◆ Selected passage:
Metric measurement: :evictions (last_value)
With value: 2
Tag values: %{cache: MyApp.Cache}

Metric measurement: :expirations (last_value)
With value: 1
Tag values: %{cache: MyApp.Cache}

Adding other custom metrics

In the same way, you can, for instance, add another periodic measurement for reporting the cache size.

Using our previous cache:

defmodule MyApp.Cache do
  use Nebulex.Cache,
    otp_app: :my_app,
    adapter: Nebulex.Adapters.Local

  def dispatch_cache_size do
    :telemetry.execute(
      [:nebulex, :cache, :size],
      %{value: size()},
      %{cache: __MODULE__, node: node()}
    )
  end
end

And add it to the list of periodic measurements in our previously defined supervisor:

defp periodic_measurements do
  [
    {MyApp.Cache, :dispatch_stats, [[metadata: %{node: node()}]]},
    {MyApp.Cache, :dispatch_cache_size, []}
  ]
end

NOTE: Notice we added in the metadata the node name so that we can use it in the tags of the metrics.

◆ Exercise aim:
Summarize the passage on Nebulex cache metrics in two sentences. The lines after this passage are not needed for the work here.

◆ Given information:
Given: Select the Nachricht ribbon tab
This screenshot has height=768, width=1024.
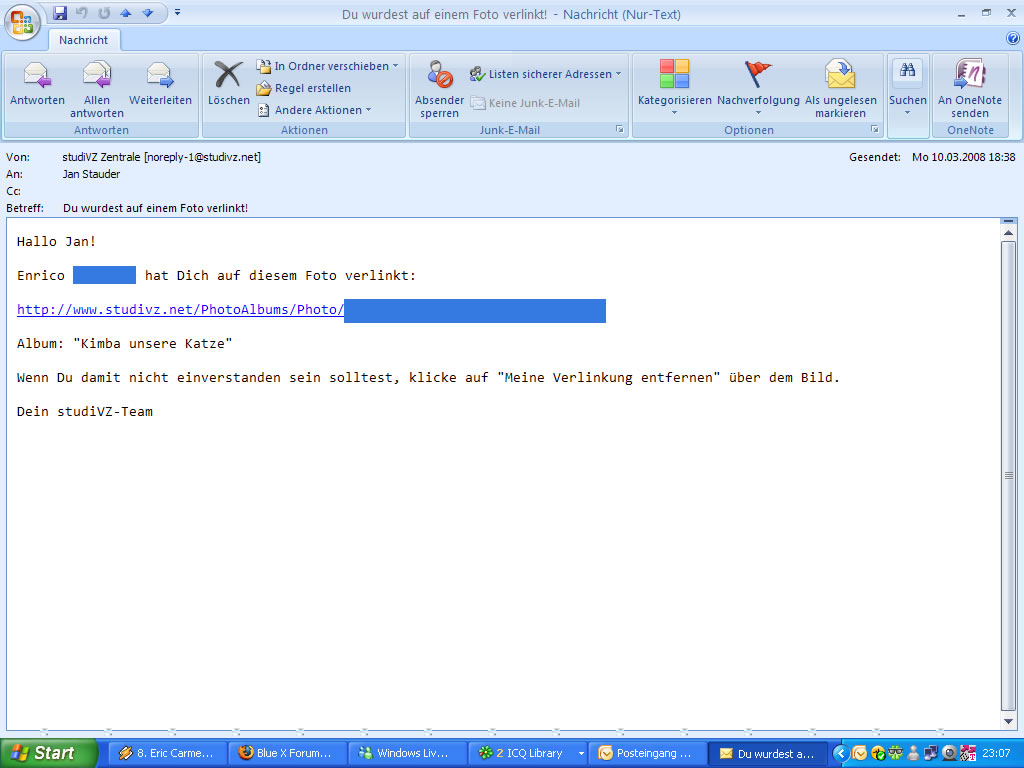Looking at the screenshot, I should pos(83,40).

◆ Written solution:
The passage shows how to add a custom periodic measurement for reporting the cache size by defining a `dispatch_cache_size` function in `MyApp.Cache` that calls `:telemetry.execute` with the event `[:nebulex, :cache, :size]`, the cache's `size()` as the value, and the cache and node as metadata. That function is then added to the list of periodic measurements in the previously defined supervisor, with the node name included in the metadata so it can be used in the metrics' tags.